» **YOUR OBJECTIVE**: Reproduce verbatim the part of the rows that opens with the line containing "Task: Click the Merchant Tool chevron arrow" and runs through the end of the rows.

━━ PROVIDED ENTRIES ━━

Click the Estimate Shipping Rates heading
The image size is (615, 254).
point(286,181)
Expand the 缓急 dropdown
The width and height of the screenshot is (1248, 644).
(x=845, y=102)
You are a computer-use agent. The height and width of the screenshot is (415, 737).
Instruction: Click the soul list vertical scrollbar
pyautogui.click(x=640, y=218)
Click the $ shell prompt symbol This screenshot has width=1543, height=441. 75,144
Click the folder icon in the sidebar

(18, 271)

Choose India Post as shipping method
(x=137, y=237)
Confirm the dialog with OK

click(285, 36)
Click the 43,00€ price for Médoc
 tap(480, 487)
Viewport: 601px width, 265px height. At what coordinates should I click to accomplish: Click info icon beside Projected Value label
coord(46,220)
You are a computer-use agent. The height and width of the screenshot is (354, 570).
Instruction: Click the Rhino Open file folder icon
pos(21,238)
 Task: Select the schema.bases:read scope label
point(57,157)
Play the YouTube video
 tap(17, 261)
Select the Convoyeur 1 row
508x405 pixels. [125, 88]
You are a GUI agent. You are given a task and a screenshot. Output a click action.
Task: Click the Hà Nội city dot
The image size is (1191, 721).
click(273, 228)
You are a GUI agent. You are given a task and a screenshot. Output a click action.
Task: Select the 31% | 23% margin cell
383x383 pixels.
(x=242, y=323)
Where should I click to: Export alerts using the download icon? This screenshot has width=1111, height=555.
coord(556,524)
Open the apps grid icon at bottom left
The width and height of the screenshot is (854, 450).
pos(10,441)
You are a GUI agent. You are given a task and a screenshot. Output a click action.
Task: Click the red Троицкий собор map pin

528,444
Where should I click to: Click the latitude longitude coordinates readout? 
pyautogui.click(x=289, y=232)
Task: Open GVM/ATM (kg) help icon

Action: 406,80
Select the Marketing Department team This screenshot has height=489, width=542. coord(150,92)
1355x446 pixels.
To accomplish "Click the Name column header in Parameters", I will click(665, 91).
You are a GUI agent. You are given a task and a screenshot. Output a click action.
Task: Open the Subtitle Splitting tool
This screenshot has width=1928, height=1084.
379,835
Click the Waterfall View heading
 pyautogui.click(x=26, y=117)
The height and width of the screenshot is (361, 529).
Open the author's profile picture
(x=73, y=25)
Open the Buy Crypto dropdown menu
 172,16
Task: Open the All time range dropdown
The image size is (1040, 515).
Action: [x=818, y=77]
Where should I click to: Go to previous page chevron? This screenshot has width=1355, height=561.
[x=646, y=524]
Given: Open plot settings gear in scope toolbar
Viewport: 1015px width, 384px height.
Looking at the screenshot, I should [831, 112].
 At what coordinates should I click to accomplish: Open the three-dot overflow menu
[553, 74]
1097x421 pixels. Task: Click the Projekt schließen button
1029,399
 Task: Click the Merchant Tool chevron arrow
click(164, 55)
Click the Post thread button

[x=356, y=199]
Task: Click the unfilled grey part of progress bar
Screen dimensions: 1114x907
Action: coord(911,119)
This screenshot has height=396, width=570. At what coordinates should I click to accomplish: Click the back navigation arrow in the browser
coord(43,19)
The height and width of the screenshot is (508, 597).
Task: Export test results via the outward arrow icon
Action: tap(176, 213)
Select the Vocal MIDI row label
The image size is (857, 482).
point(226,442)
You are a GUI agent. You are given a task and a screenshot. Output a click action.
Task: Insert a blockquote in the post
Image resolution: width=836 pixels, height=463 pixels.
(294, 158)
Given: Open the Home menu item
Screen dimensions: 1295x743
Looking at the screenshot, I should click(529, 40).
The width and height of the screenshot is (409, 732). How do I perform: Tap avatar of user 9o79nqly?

━━━

» **REPLY TO THE EXERCISE**:
 Task: Click the Merchant Tool chevron arrow
click(164, 55)
Click the Post thread button

[x=356, y=199]
Task: Click the unfilled grey part of progress bar
Screen dimensions: 1114x907
Action: coord(911,119)
This screenshot has height=396, width=570. At what coordinates should I click to accomplish: Click the back navigation arrow in the browser
coord(43,19)
The height and width of the screenshot is (508, 597).
Task: Export test results via the outward arrow icon
Action: tap(176, 213)
Select the Vocal MIDI row label
The image size is (857, 482).
point(226,442)
You are a GUI agent. You are given a task and a screenshot. Output a click action.
Task: Insert a blockquote in the post
Image resolution: width=836 pixels, height=463 pixels.
(294, 158)
Given: Open the Home menu item
Screen dimensions: 1295x743
Looking at the screenshot, I should click(529, 40).
The width and height of the screenshot is (409, 732). How do I perform: Tap avatar of user 9o79nqly?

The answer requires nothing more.